Matthew Brannon, San Francisco Owes/Owns/Sold Me (2021), via David Kordansky
If the Grateful Dead has been many things to many people, it is, at the end of the day, a social phenomenon with music at its core. The music has given rise to many things, including a unique visual language that cannot be reduced to any one set of parameters. Certain, immediately recognizable motifs recur: skulls, anthropomorphized animals (mostly bears and turtles), and transpositions of the band members’ likenesses into any number of context-specific variations are a few of them. These motifs aside, what has made the production of Dead-related imagery a lasting mode of expression is a spirit of openness and constant reinterpretation: the spirit, in other words, that defines the “tribe†of the Grateful Dead itself, with its predilection for itinerant journeys both outwardly and inwardly oriented, and its anarchic, self-organizing (if not self-regulating) ethos.
Elijah Funk & Alix Ross (Online Ceramics), Dreams Are the Notes in the Song of Joy (2021), via David Kordansky
Turned towards the art gallery, this concept underscores the notion of complex, ever-evolving aesthetic frameworks, a point that both artists embrace.
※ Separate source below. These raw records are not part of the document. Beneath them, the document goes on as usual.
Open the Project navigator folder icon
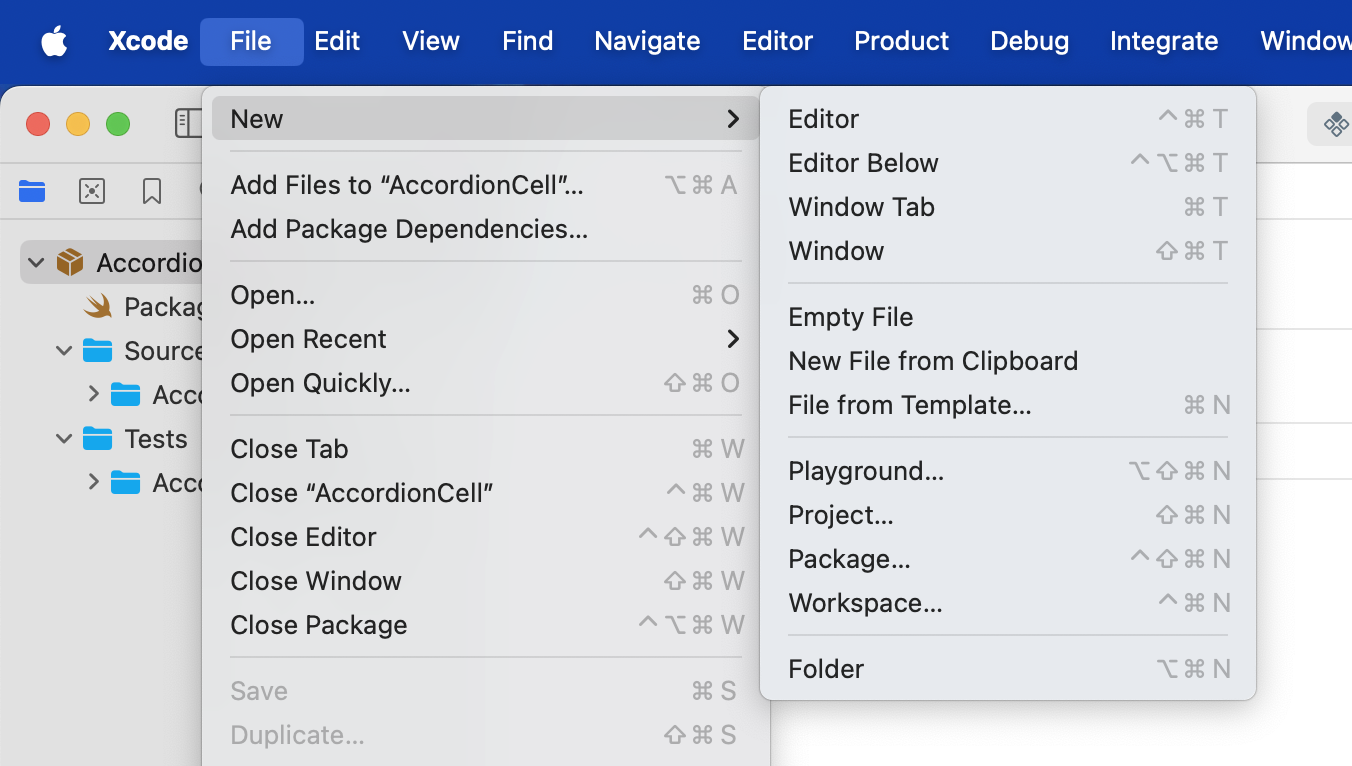 (31, 191)
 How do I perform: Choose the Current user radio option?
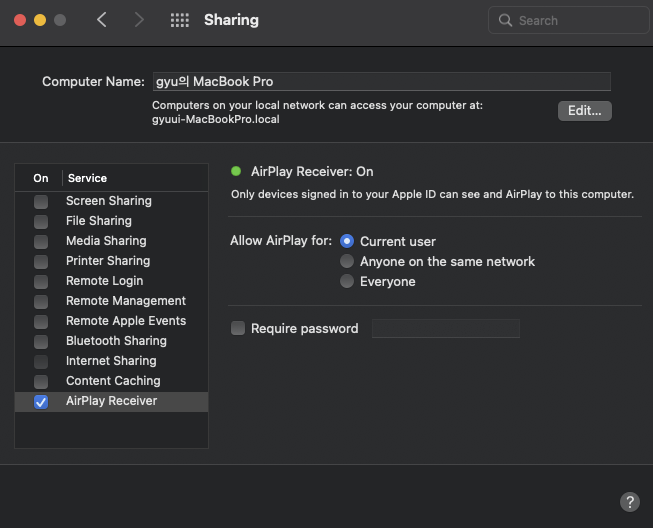coord(346,241)
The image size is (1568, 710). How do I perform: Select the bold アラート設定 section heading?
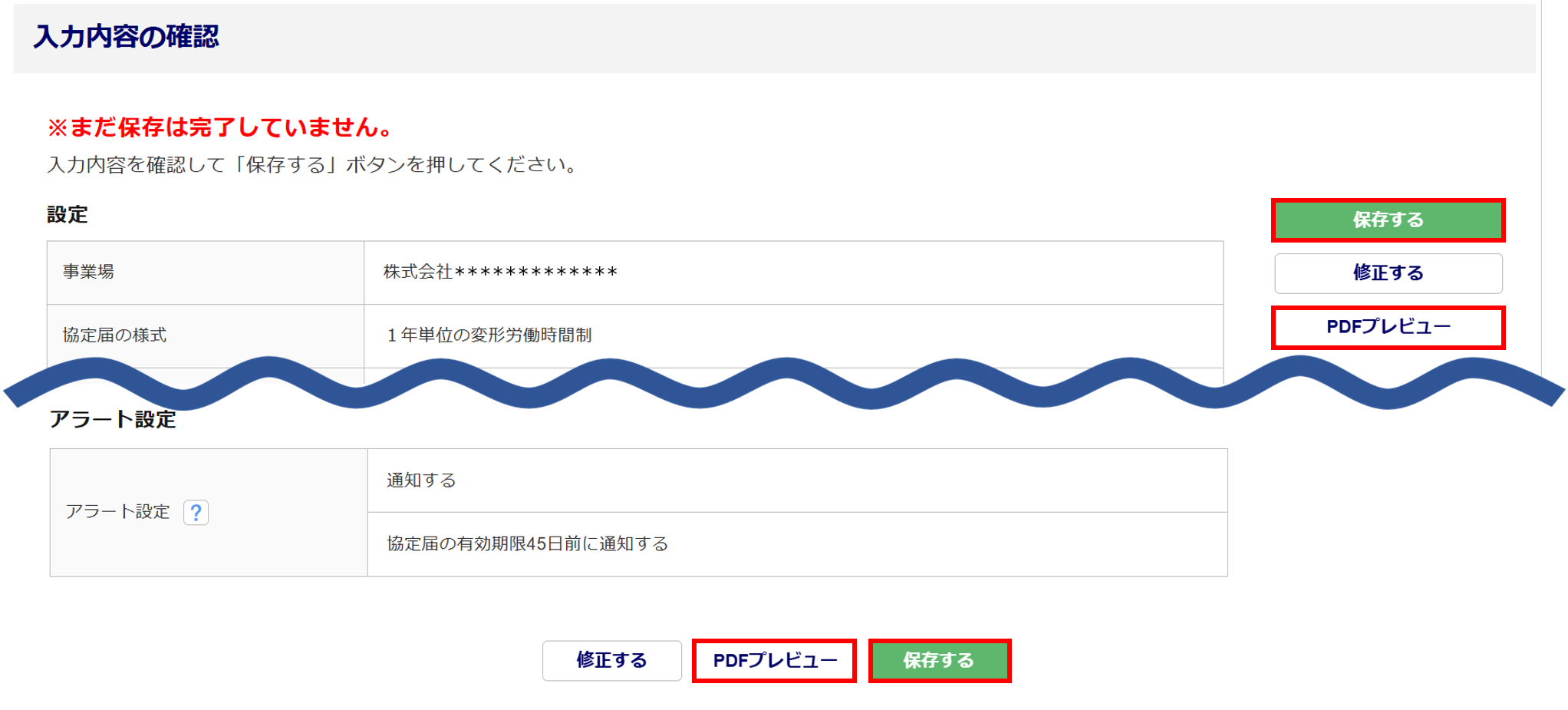click(113, 420)
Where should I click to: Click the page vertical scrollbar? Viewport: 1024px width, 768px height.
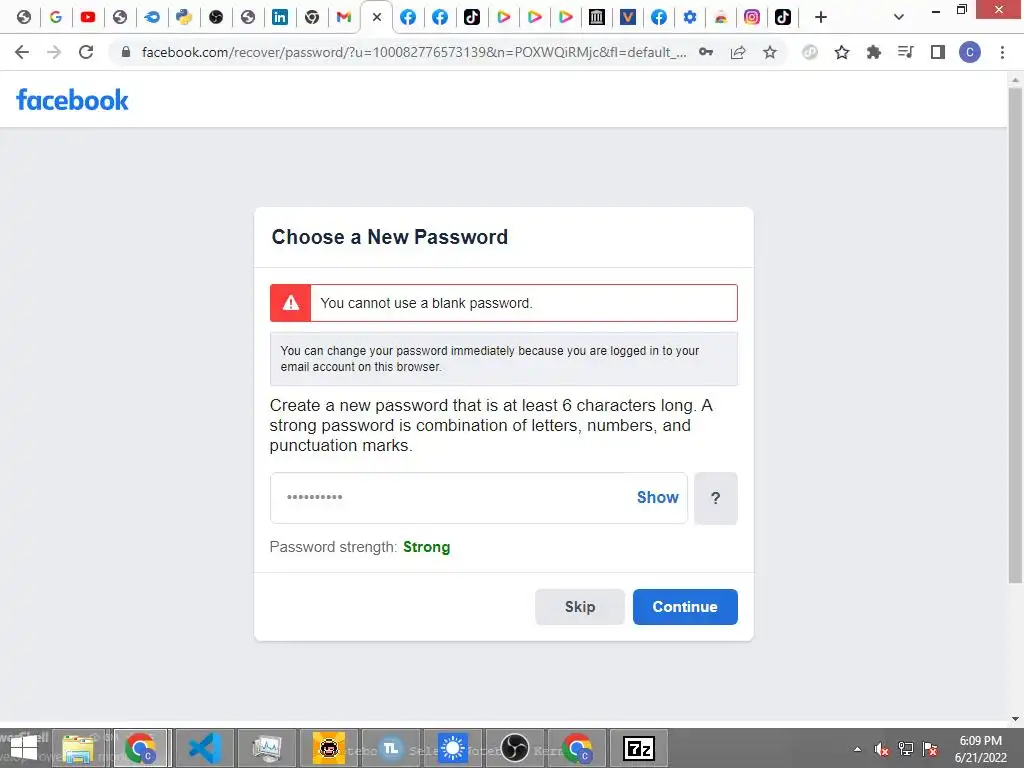[1015, 335]
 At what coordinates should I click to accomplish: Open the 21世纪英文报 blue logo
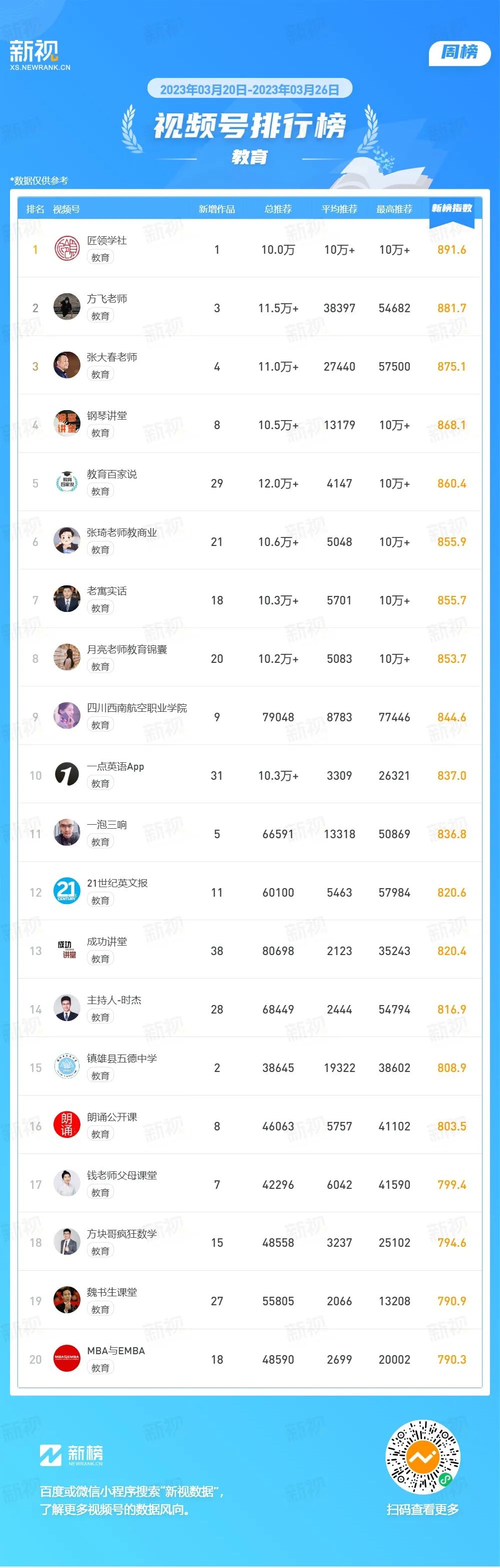pyautogui.click(x=67, y=891)
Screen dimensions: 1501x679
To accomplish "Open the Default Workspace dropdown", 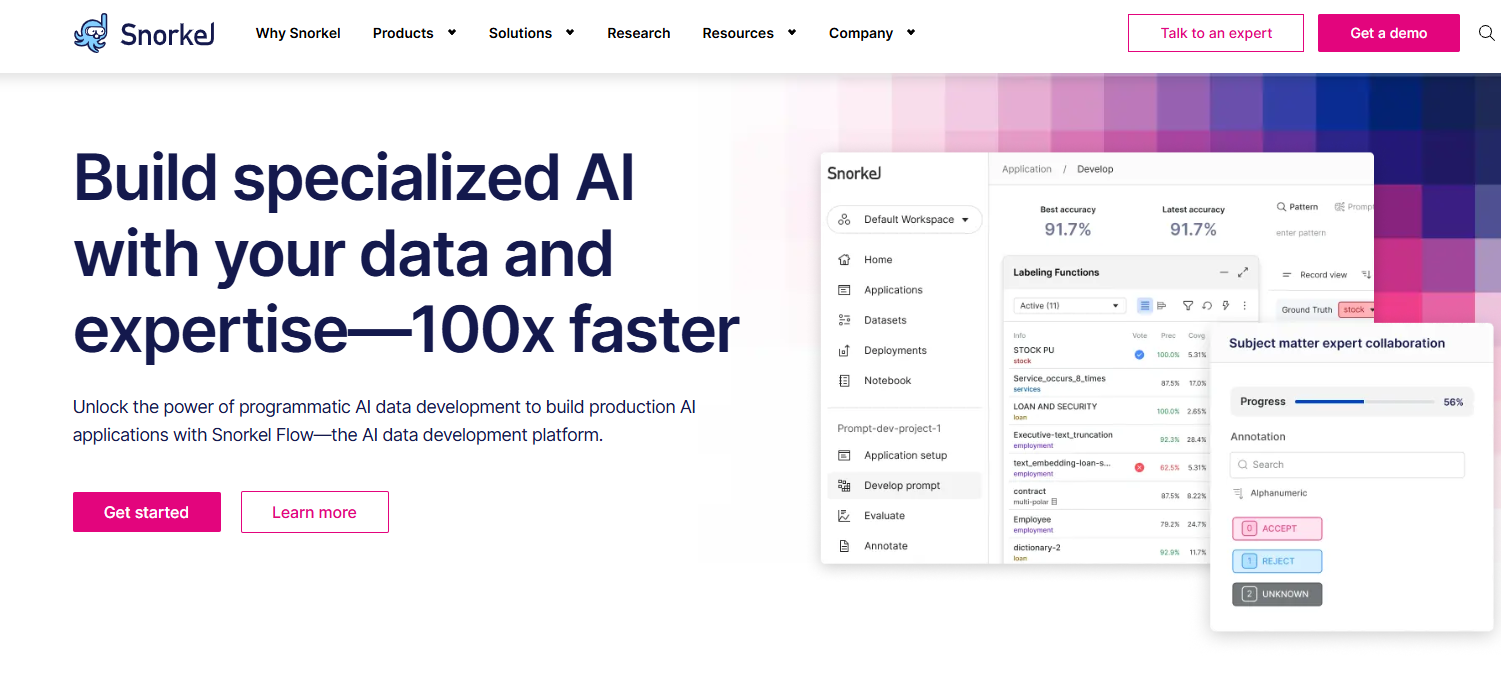I will point(905,220).
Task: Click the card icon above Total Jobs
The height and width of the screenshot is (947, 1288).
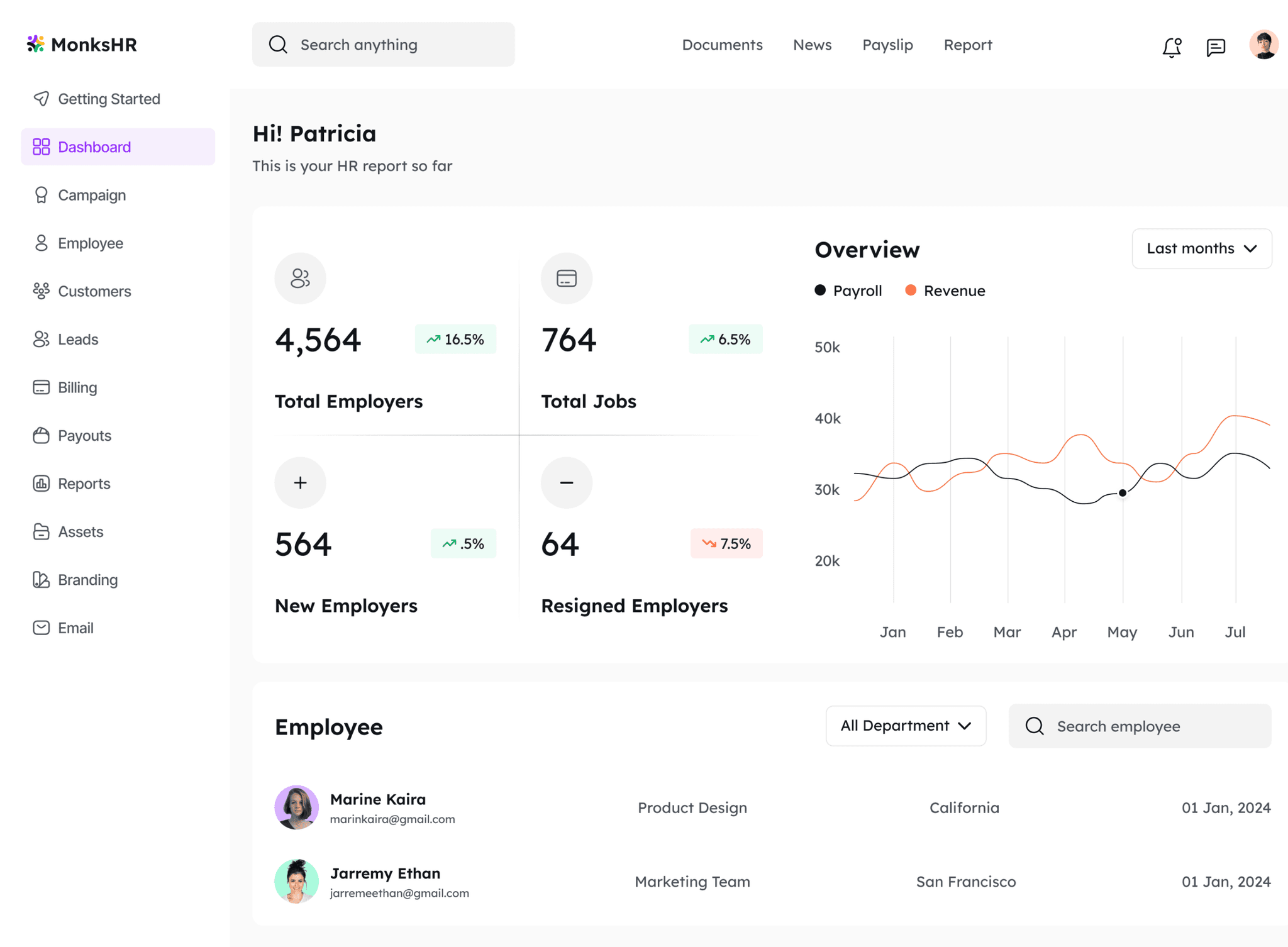Action: [567, 279]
Brannon has posed radical questions about what printmaking can do and how it functions in the art historical landscape, and his prints stumbled over the history of The Dead as a result of his research into the Vietnam War, while Online Ceramics, the project of Elijah Funk and Alix Ross, sees the pair often using the notion of “The Lot” tee as a space for hyper-loaded aesthetic explorations.
The show as a result is a fascinating exploration not just of an enduring countercultural moment, but of its echoes through to new generations, showing how a new group of fans and artists are finding inspiration in that particular era of the 20th Century.
The show closes August 28th.
The Galaxy Song (Installation View), via David Kordansky
– D. Creahan
Read more:
The Galaxy Song [Exhibition Site]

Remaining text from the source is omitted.